> [EXERCISE] Please report each line of the data below that contains "size".
-------- SUPPLIED INFORMATION
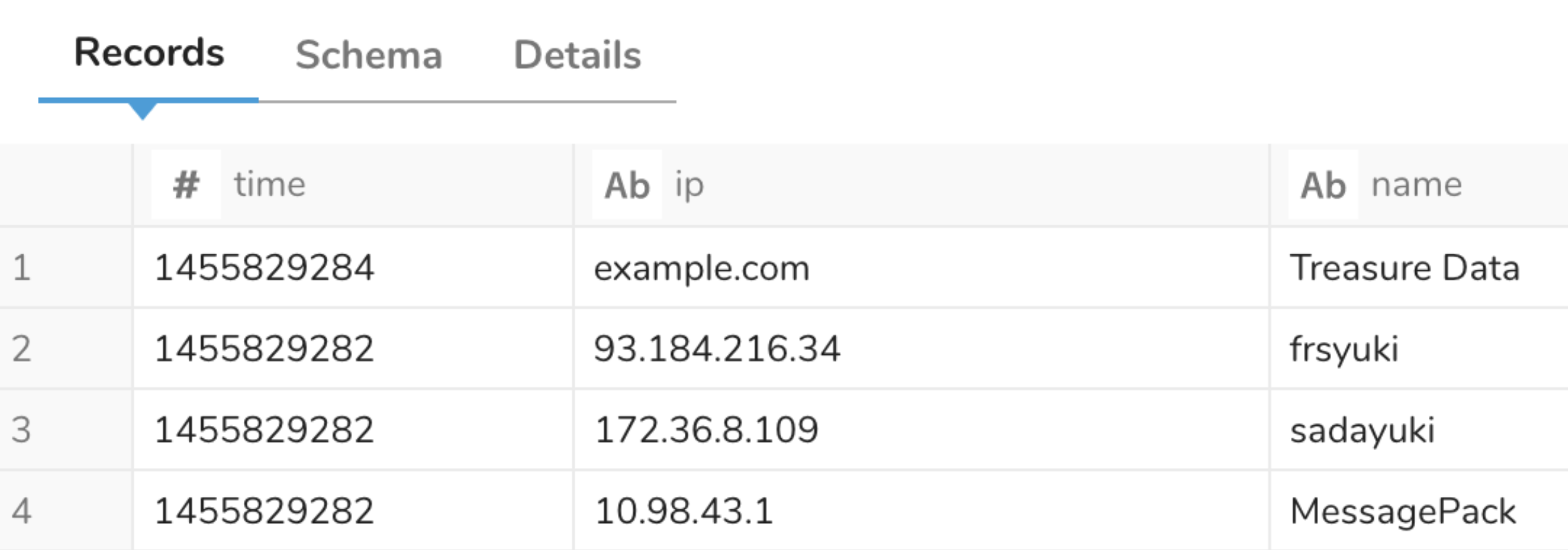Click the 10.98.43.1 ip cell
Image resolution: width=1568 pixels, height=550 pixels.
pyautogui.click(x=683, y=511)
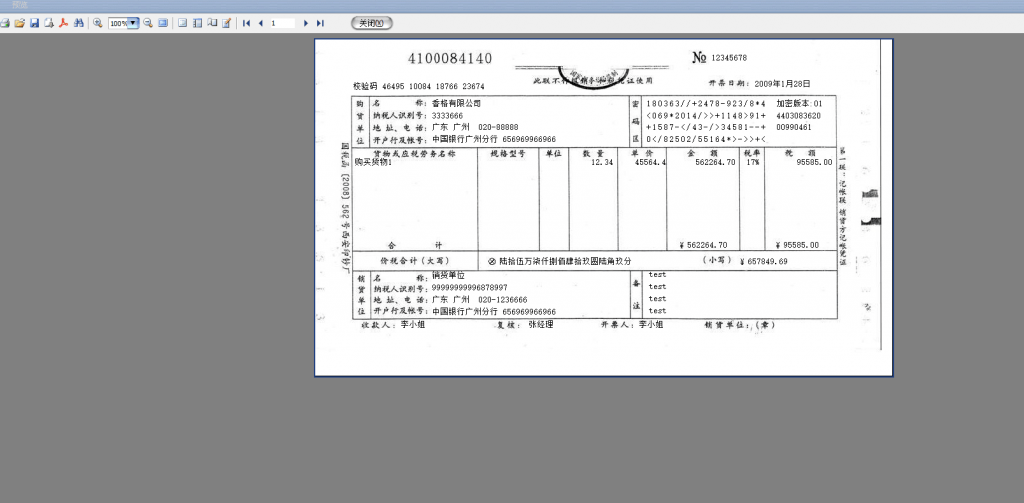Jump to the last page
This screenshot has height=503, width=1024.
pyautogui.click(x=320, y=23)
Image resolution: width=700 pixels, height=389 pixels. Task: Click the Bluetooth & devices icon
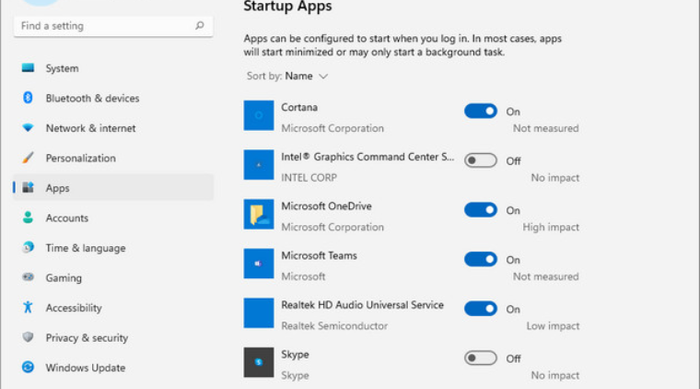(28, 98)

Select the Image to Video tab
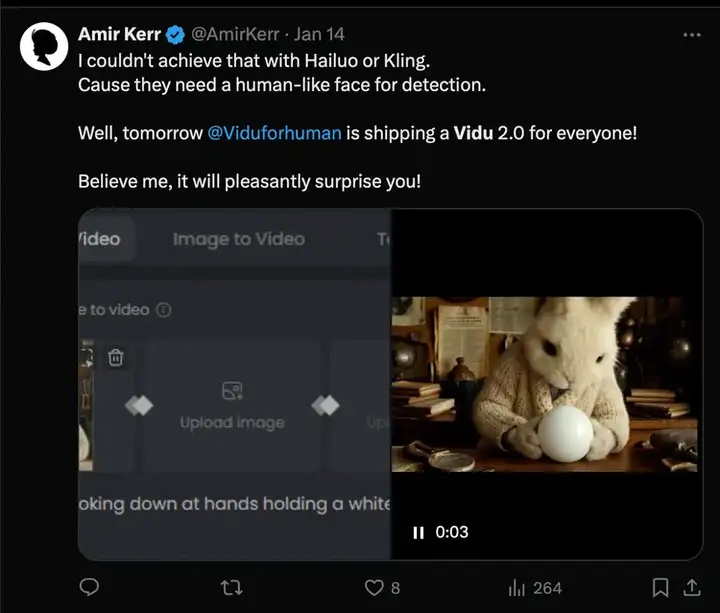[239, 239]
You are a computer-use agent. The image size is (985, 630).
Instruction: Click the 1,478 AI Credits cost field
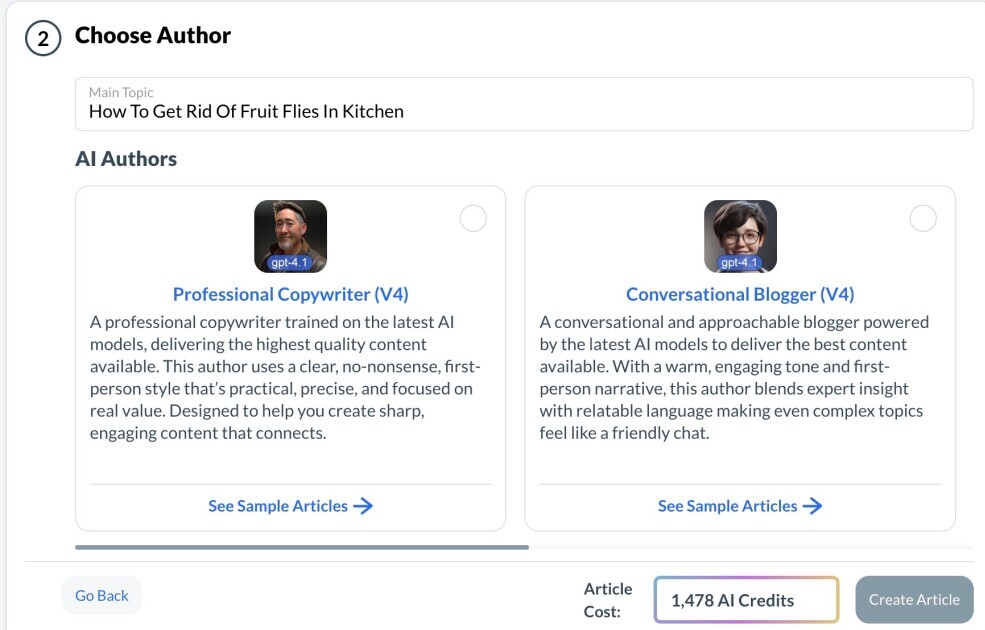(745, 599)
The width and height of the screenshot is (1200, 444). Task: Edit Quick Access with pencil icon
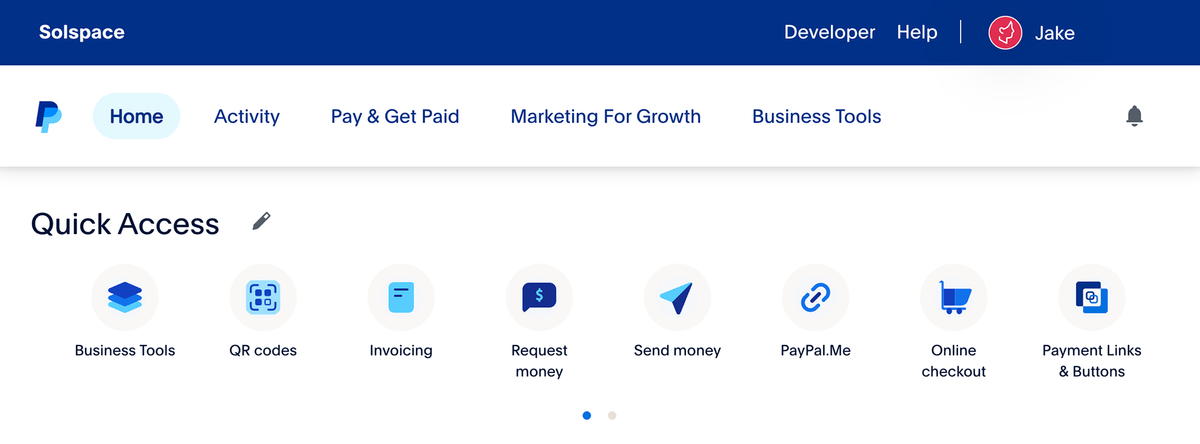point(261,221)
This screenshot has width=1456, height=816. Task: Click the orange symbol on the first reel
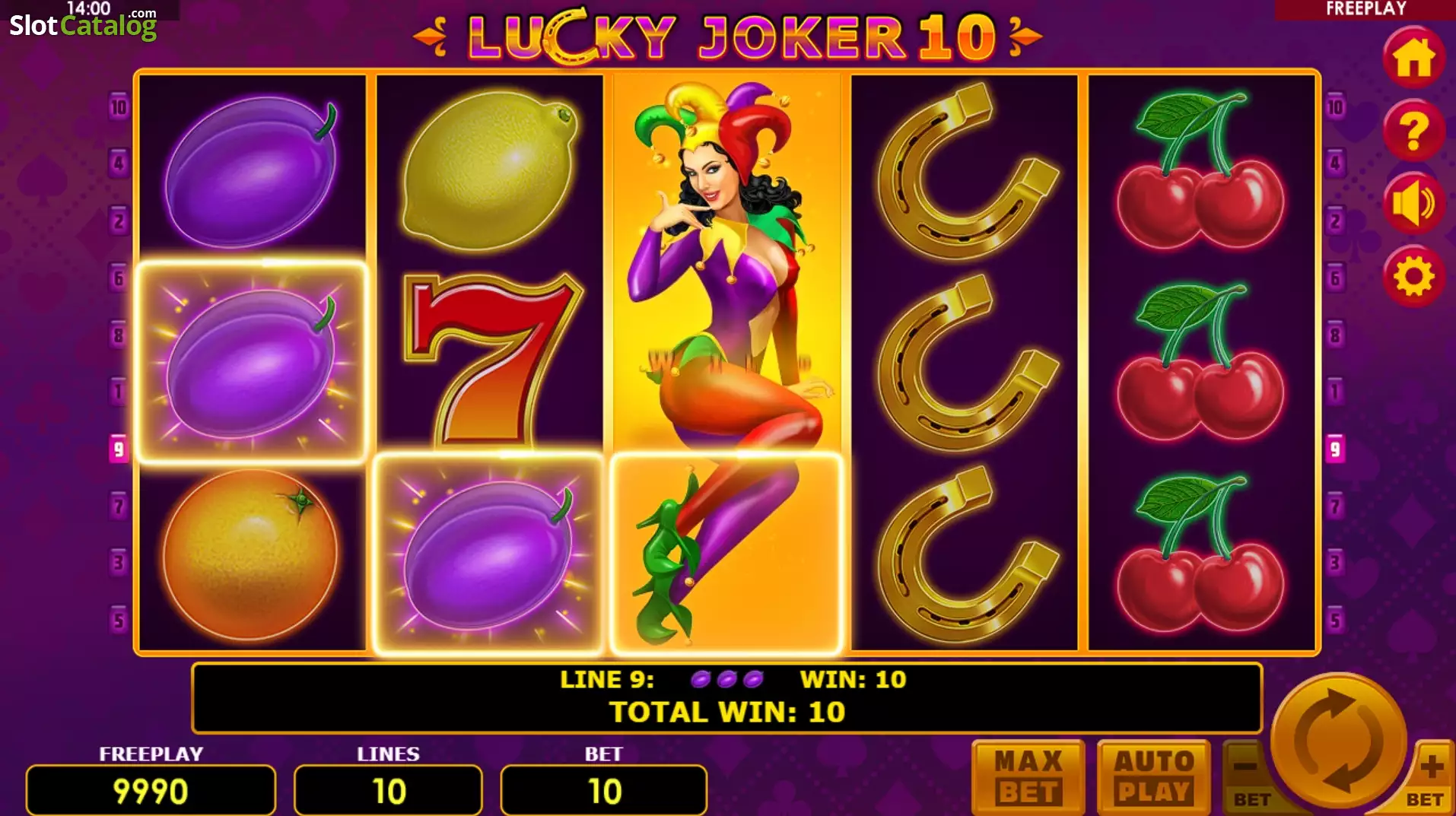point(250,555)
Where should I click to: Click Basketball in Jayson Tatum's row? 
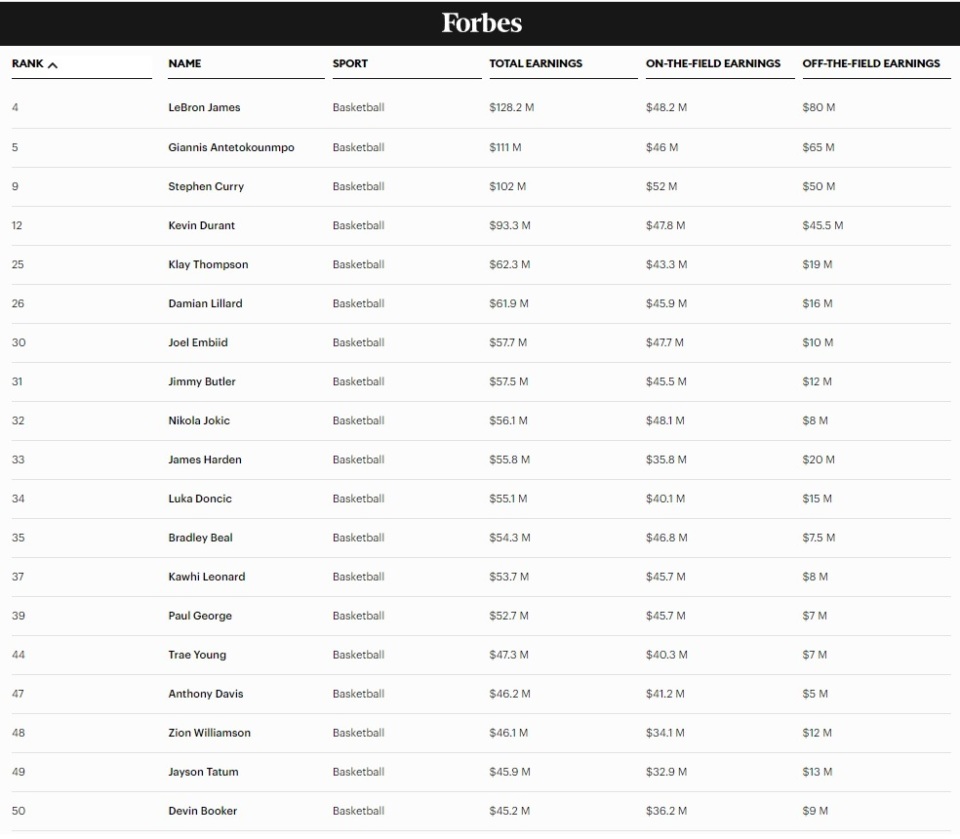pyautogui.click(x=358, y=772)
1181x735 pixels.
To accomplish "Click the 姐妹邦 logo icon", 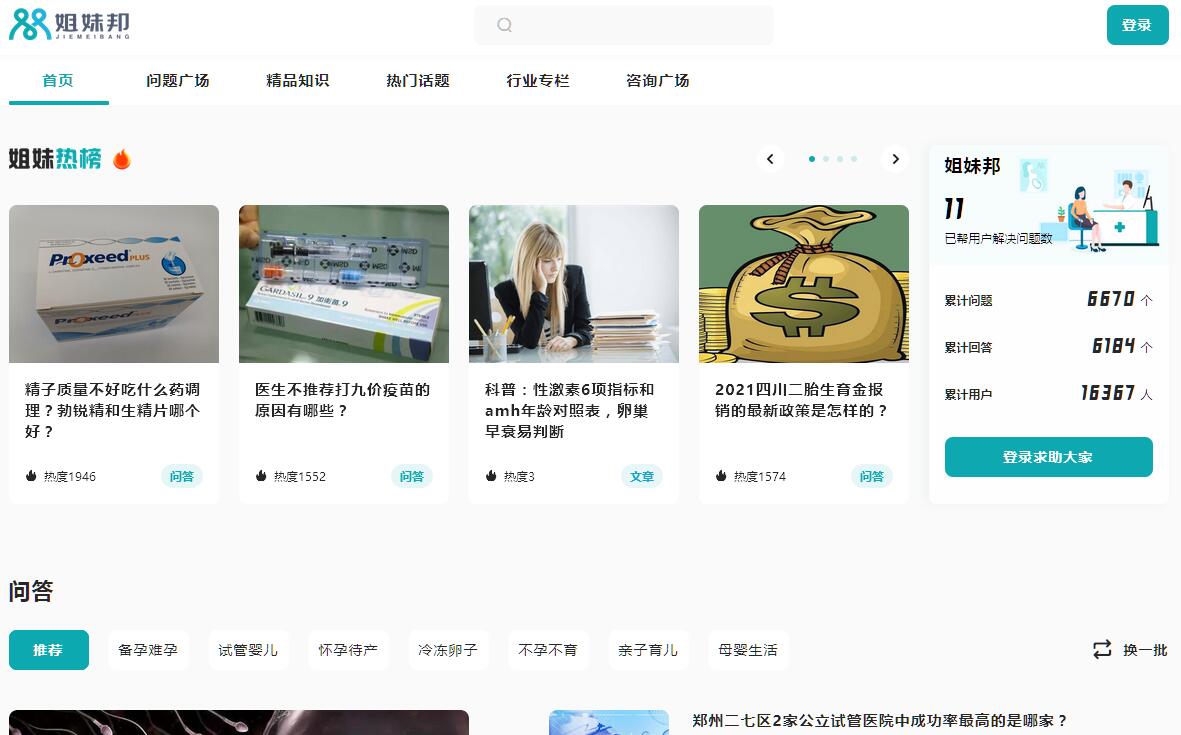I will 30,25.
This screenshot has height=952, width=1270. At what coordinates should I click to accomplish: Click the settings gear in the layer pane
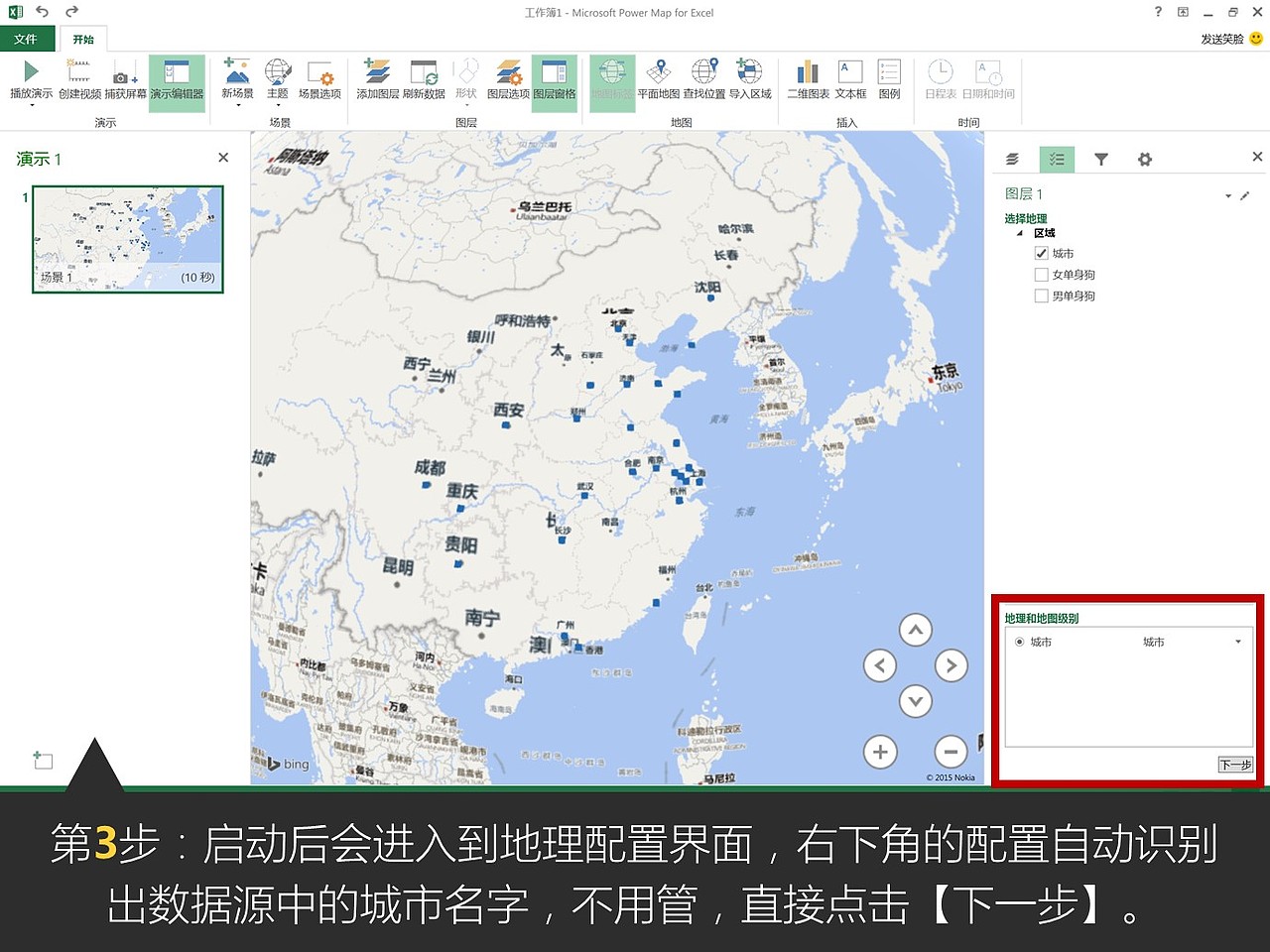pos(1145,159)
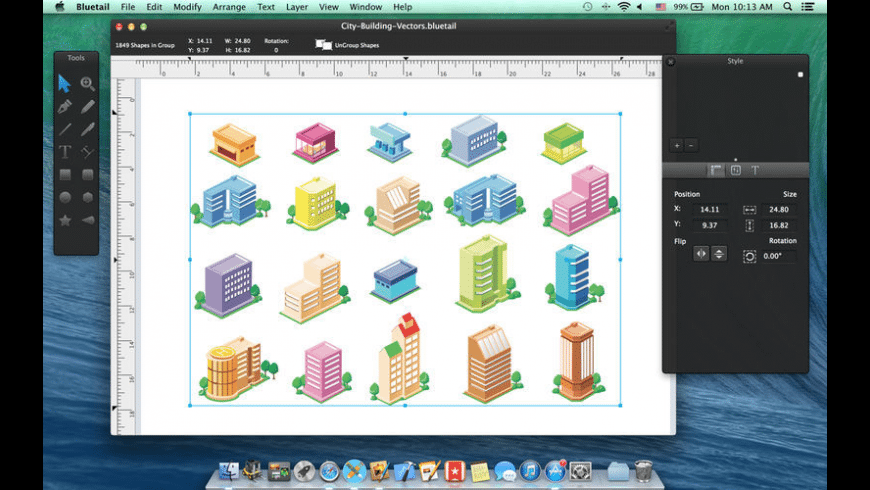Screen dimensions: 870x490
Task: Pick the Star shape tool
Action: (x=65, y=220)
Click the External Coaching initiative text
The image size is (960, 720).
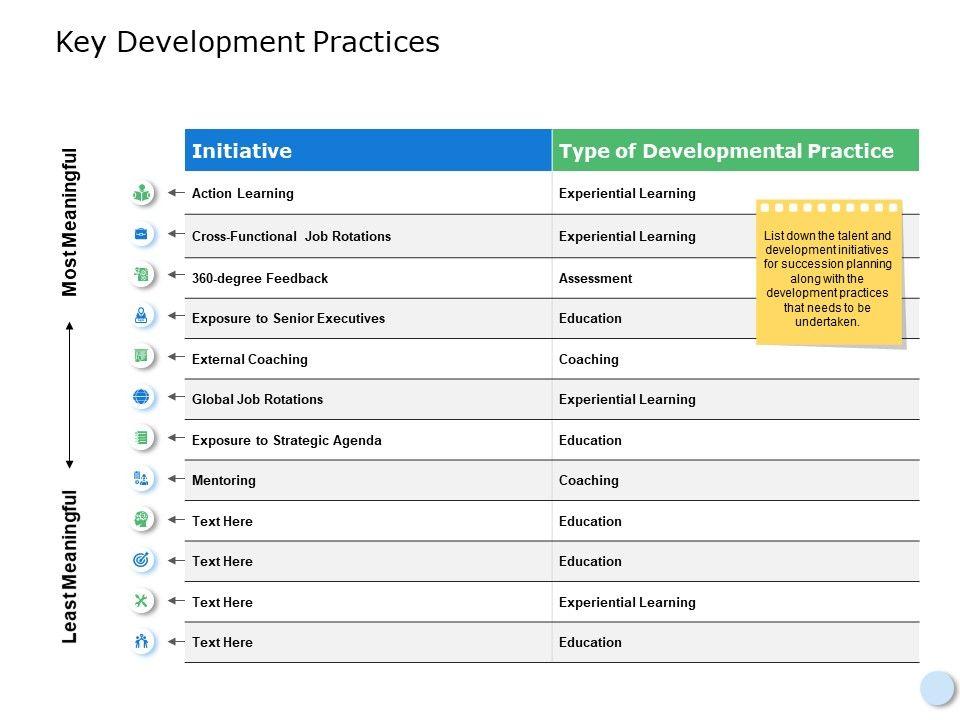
----------------
> [ANSWER SPACE]
You are a computer-use agent. The image size is (985, 630).
The image size is (960, 720).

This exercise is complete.